Aim of the task
Drop the pictures and repeat exactly from the "Screen dimensions: 978x495" line down to the last line of the entries below.

Extracted records

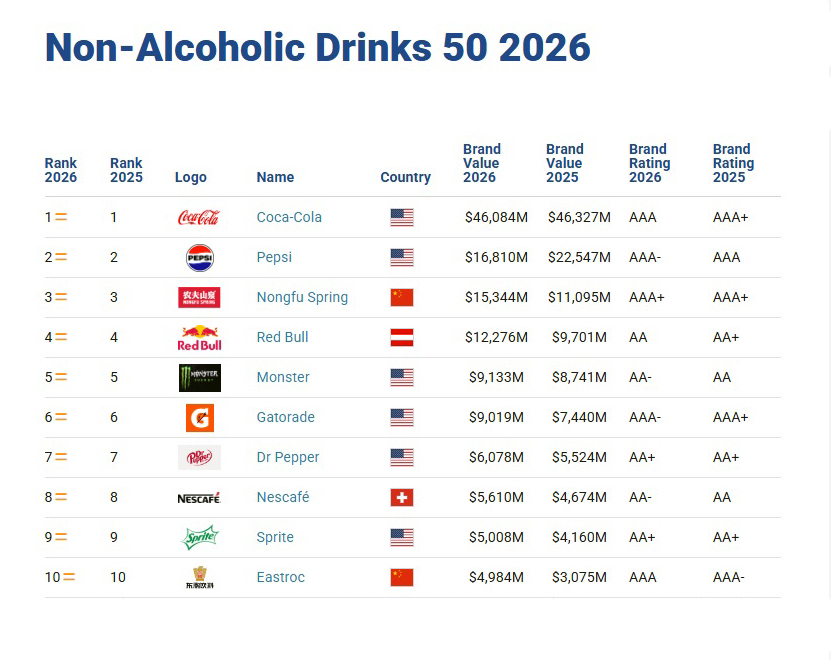Click the Nescafé wordmark logo

[x=199, y=498]
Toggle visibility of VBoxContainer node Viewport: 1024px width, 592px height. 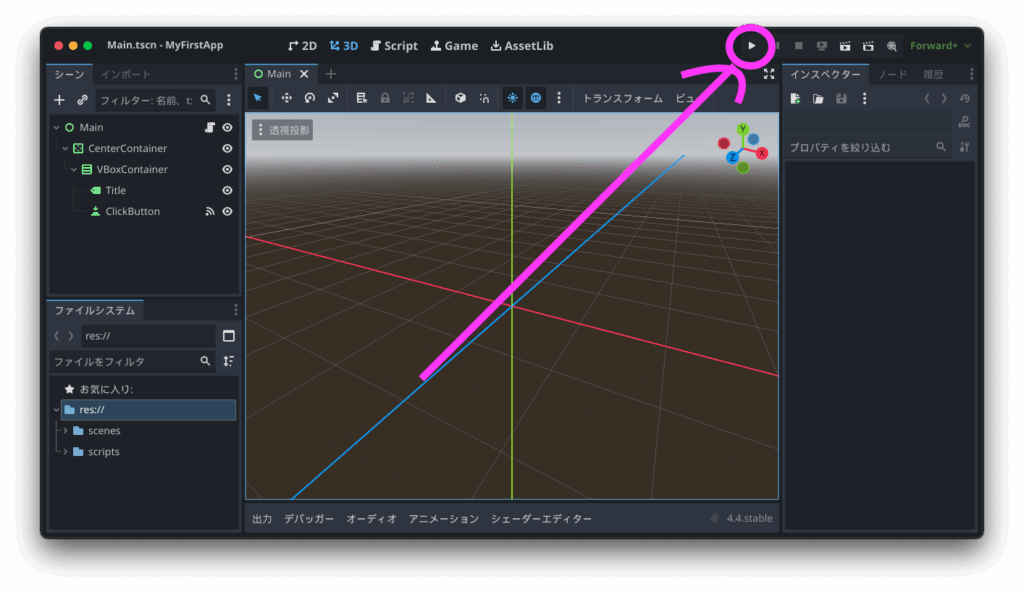227,170
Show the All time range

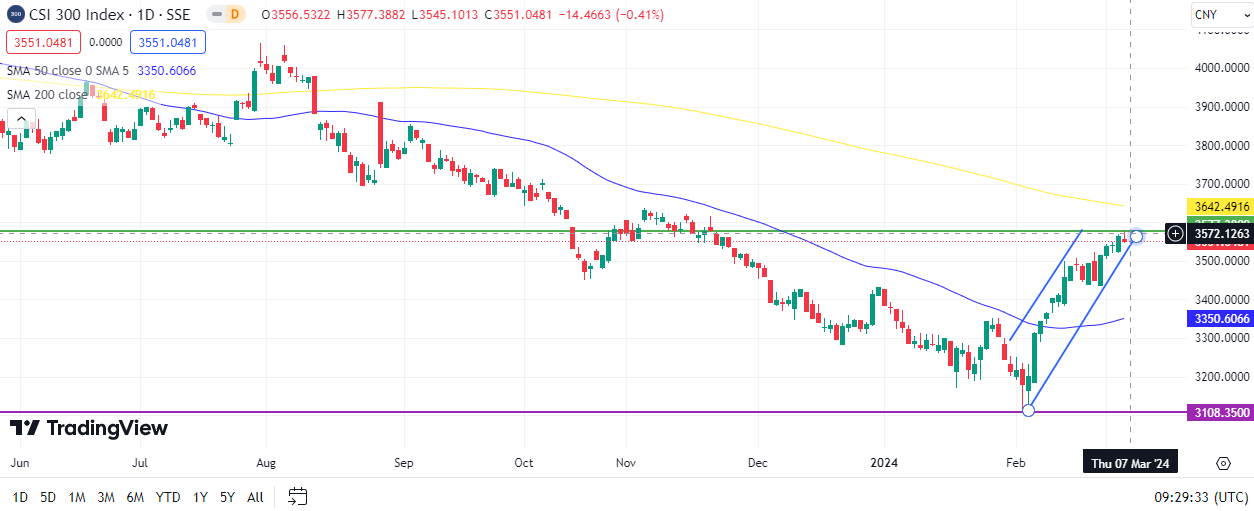point(255,496)
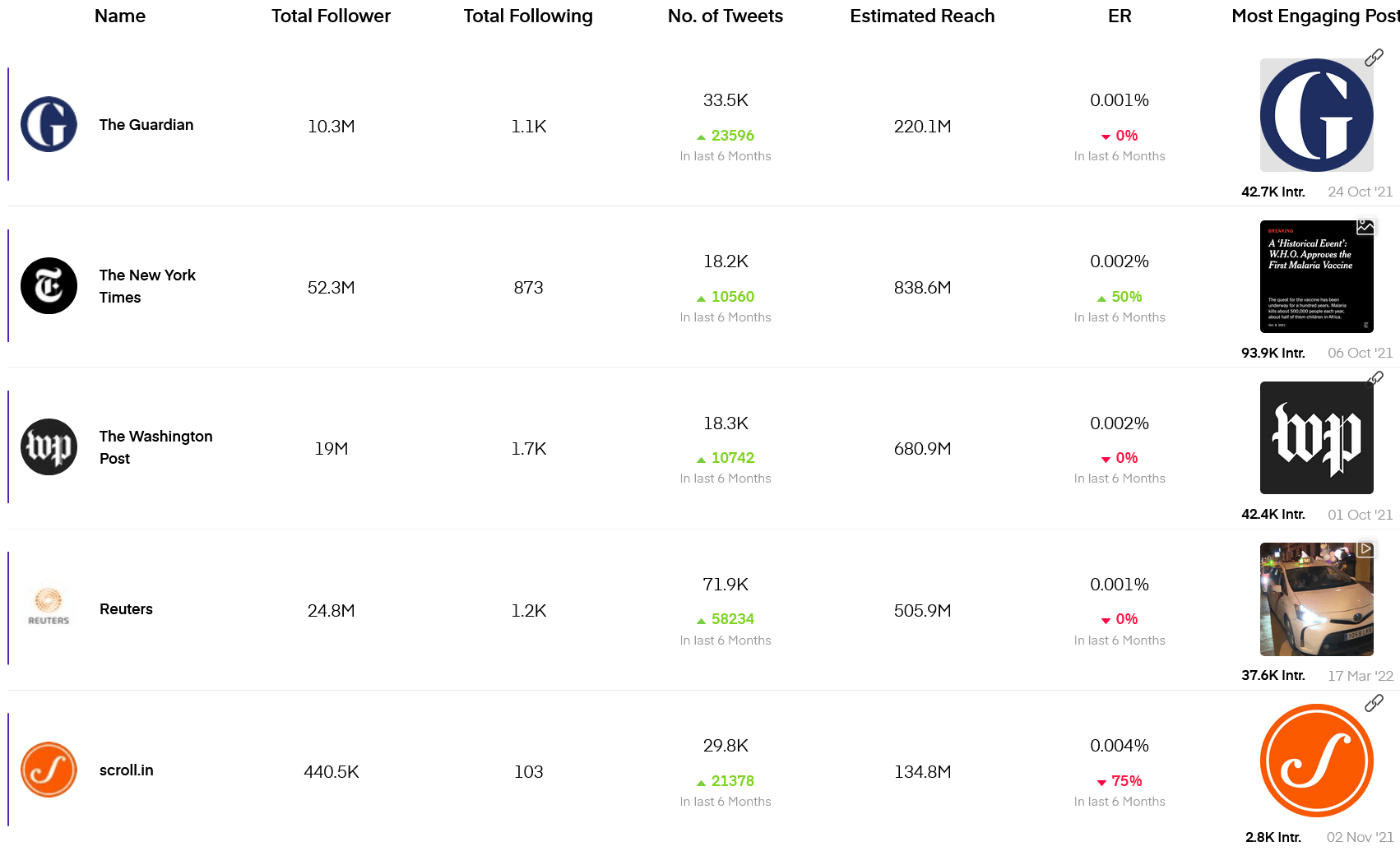This screenshot has height=851, width=1400.
Task: Click video play icon on Reuters post
Action: 1365,548
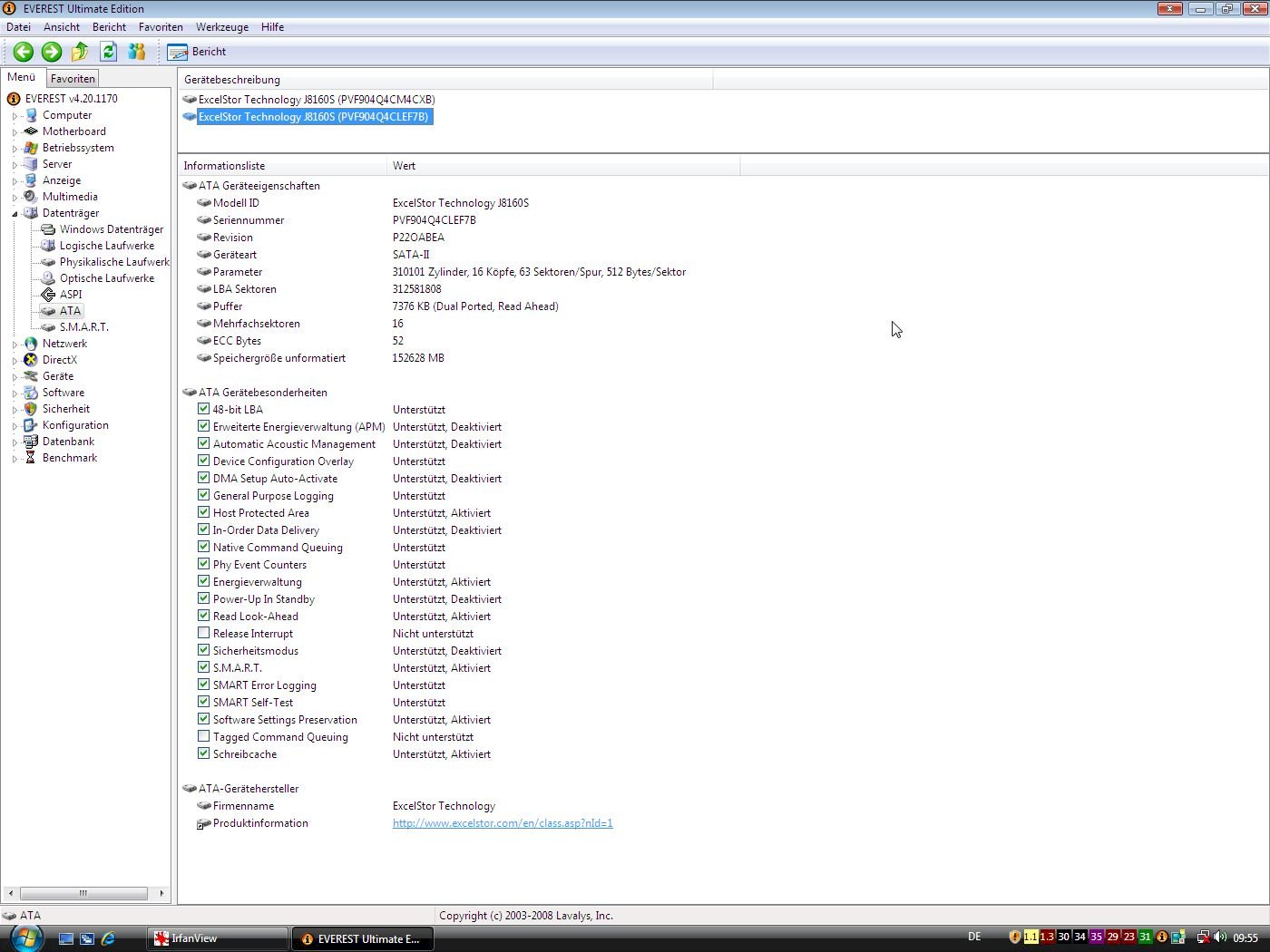Screen dimensions: 1270x952
Task: Open the Bericht report toolbar button
Action: tap(198, 52)
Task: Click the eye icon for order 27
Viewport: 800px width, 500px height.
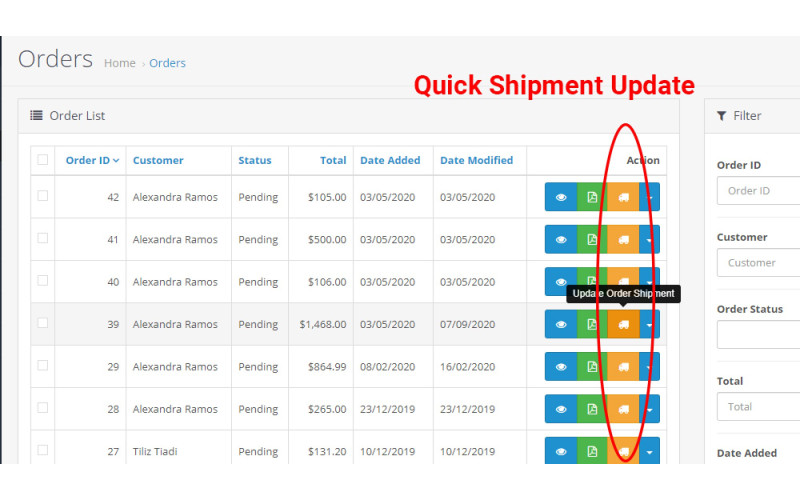Action: 561,452
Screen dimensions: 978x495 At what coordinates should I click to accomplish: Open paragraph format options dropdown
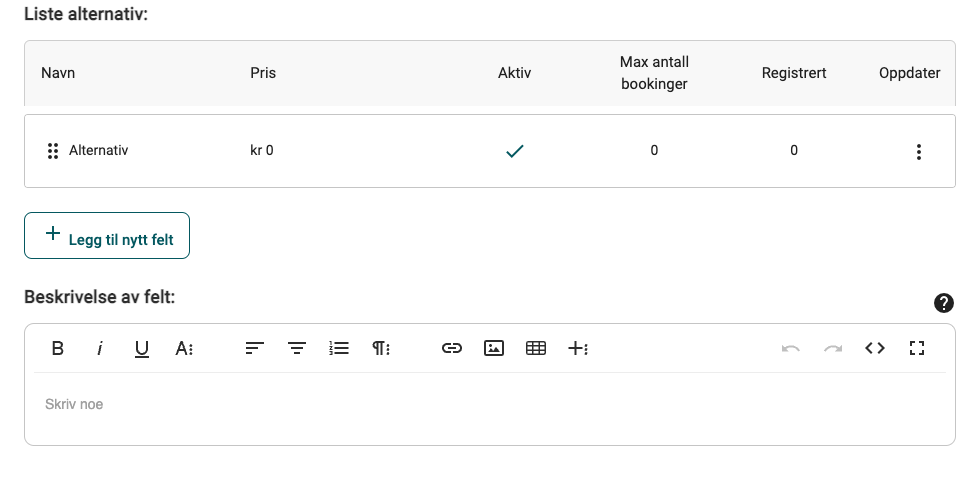click(381, 348)
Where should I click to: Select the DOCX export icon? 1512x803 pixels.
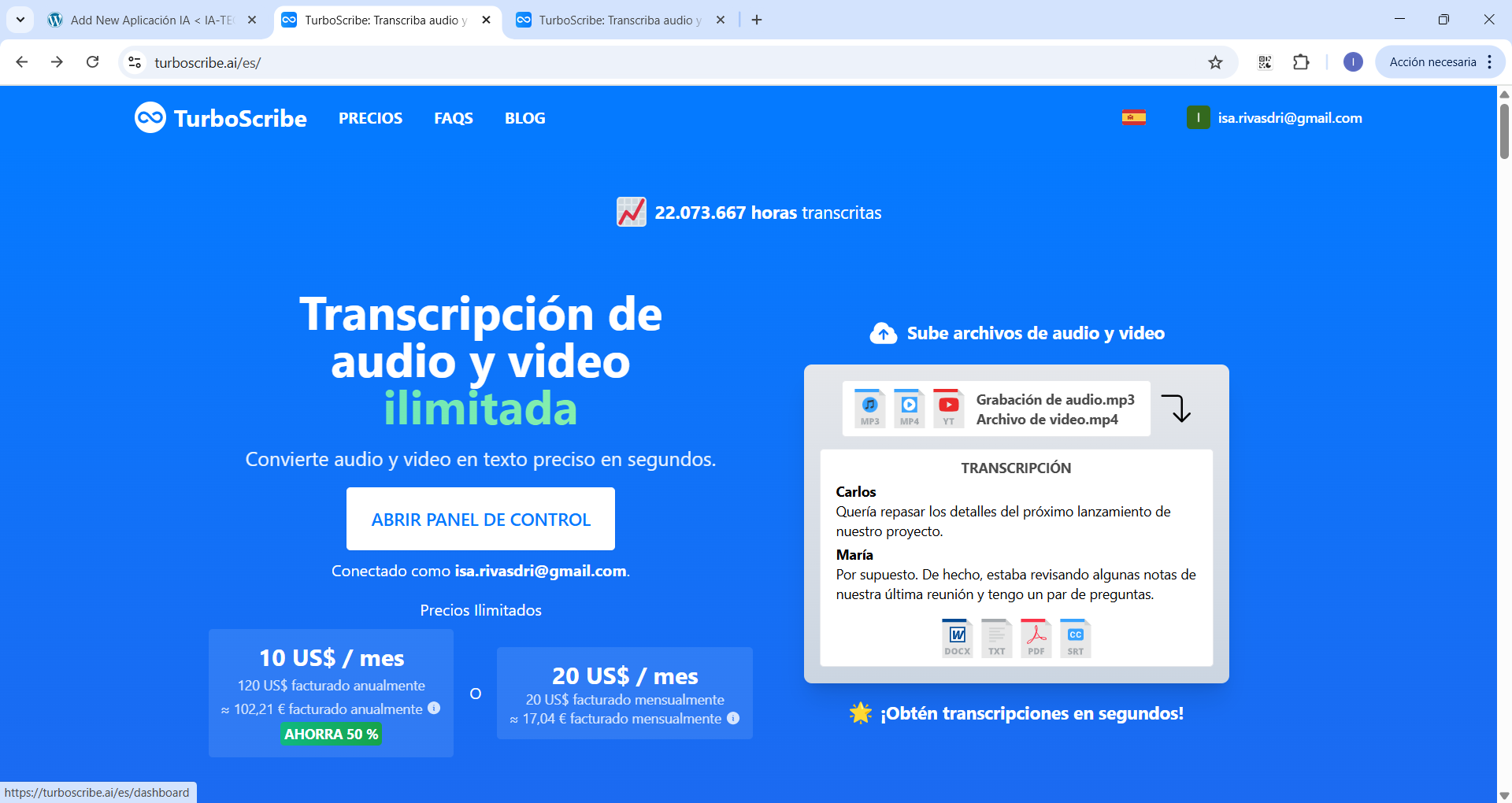[x=957, y=638]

Response to this task
Screen dimensions: 978x495 At what coordinates should I click to accomplish: Open paragraph format options dropdown
click(381, 348)
Where should I click to: Select the DOCX export icon? 1512x803 pixels.
[x=957, y=638]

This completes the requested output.